How to use AWS SSM Parameter Store easily in Python

AWS just announced a new service AWS Secret Manager in SF Dev Summit (I was there at the announcement 😇), which is a cool service to help you to manage and rotate your secrets securely.

But actually, this is not something new. There is also a less-well-known service AWS Simple System Manager (SSM) that provides a similar feature to Secret Manager. Today I would like to write a post to show you about this service and how you can use it in Python easily.

AWS SecretManager and AWS SSM Parameter Store

AWS Secret Manager helps you to store, distribute, and rotate credentials securely. You can use it to store credentials for RDS, databases or any type of secrets (token, api secret, etc). It also provides secret rotation to allow you to change the secret and also an audit trail when then secret is rotated. You can use IAM to control access to secrets.

Secret Manager has a very nice integration with RDS. It will help you to populate relevant information about RDS such as hostname, port, … I can’t find the integration for Redshift though. And when you delete a secret, it enforces you to wait at least 7 days before the secret will go away. It will cost you $0.4/month for each of secret you store using the service.

Secret Manager is not the only way you can store secrets on AWS. There is also an another service names AWS Simple System Manager (SSM) that comes with a similar feature, namely Parameter Store. SSM Parameter Store is similar to Secret Manager, but it also allows you to store non-secret things. Below is the description of the service from AWS.

AWS Systems Manager Parameter Store provides secure, hierarchical storage for configuration data management and secrets management. You can store data such as passwords, database strings, and license codes as parameter values. You can store values as plain text or encrypted data. You can then reference values by using the unique name that you specified when you created the parameter. Highly scalable, available, and durable, Parameter Store is backed by the AWS Cloud. Parameter Store is offered at no additional charge.
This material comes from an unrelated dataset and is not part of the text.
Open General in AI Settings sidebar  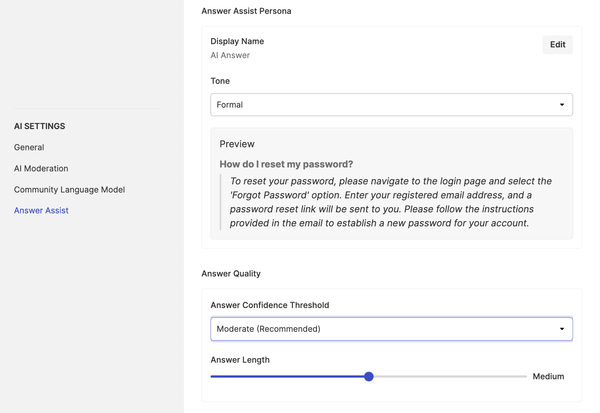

So why use Parameter Store? Because it’s flexible, you can organize your parameters in a hierarchy. It has revision control, so you can keep track of your configuration and secrets history. It supports encryption via KMS, and also permissions control via IAM. And it’s completely free! The only missing feature is secret rotation. But you can always use Lambda + Cloudwatch timer to rotate the secret in the parameter store.

Personally, I prefer Parameter Store. Not only that i don’t have to pay $0.4/month for each of my secret, but also I can use it as a generic Configuration Management tool within AWS. And in fact, if you are in AWS, you should have used this already.

At the moment, there are limit of 10,000 parameters per account, but you can lift the limit by contacting the support team.

You can read this article by Matt Adorjan. It is intuitive and very easy to understand if you are new to SSM Parameter Store.

Simple Secrets Management via AWS’ EC2 Parameter Store

How to use this easily in Python?

Once you have the parameters in Parameter Store. You can use AWS Python SDK to query

import boto3
ssm = boto3.client('ssm')
parameter = ssm.get_parameter(Name='/Prod/Db/Password', WithDecryption=True)
print(parameter['Parameter']['Value'])

But AWS SDK is really verbose and very inconvenient to use, i never feel like to use it 😕. Can we do better?

What If we could just access the parameters as it is a Python dictionary? So if we have a key /Prod/Database/Password then we should be able to query it store['Prod']['Database']['Password']. Because the parameters are organized as in a hierarchy manner, accessing it like a dictionary inside a dictionary feels more reasonable to me.

With that motivation, I go ahead write a simple class. You can find it on this gist. Then you can use it as following:

from ssm_parameter_store import SSMParameterStore
store = SSMParameterStore(prefix='/Prod')
# access a parameter under /Prod/ApiSecret
my_secret = store['ApiSecret']
# check if a parameter available in the store
'MyKey' in store
# list available parameters
print store.keys()
# access parameter under Db prefix
db_store = store['Db']
# this will query /Prod/Db/Password
my_db_password = db_store['Password']
# or you can also do
my_db_password = store['Db']['Password']

For performance, there is also a caching feature to help you cache the SSM queries. Just create a store with ttl parameter to enable caching

# create a store that cache the result up to 10s
store = SSMParameterStore(ttl=10)

This store is readonly. If you allow arbitrary change to configuration, you will have many surprises. But if you really want, you can always extend the class to allow write back to the store.

One last thing to note that the store will use AWS credentials available in system such as EC2 Instance Role or environment variables. In case you want to bring your own keys, usually during development on your machine, you can do as following. Using Instance Role is recommended for production though.

import boto3
# configure your ssm client here, such as AWS key or region
ssm_client = boto3.client('ssm',
    region_name="us-east-1",
    aws_access_key_id="XXX",
    aws_secret_access_key="YYY"
)
# then pass to the store
store = SSMParameterStore(ssm_client=ssm_client)

That’s it. Now you have an easy way to integrate your Python application with SSM Parameter Store. There should be no excuse to hard code the secrets or configuration in your application anymore.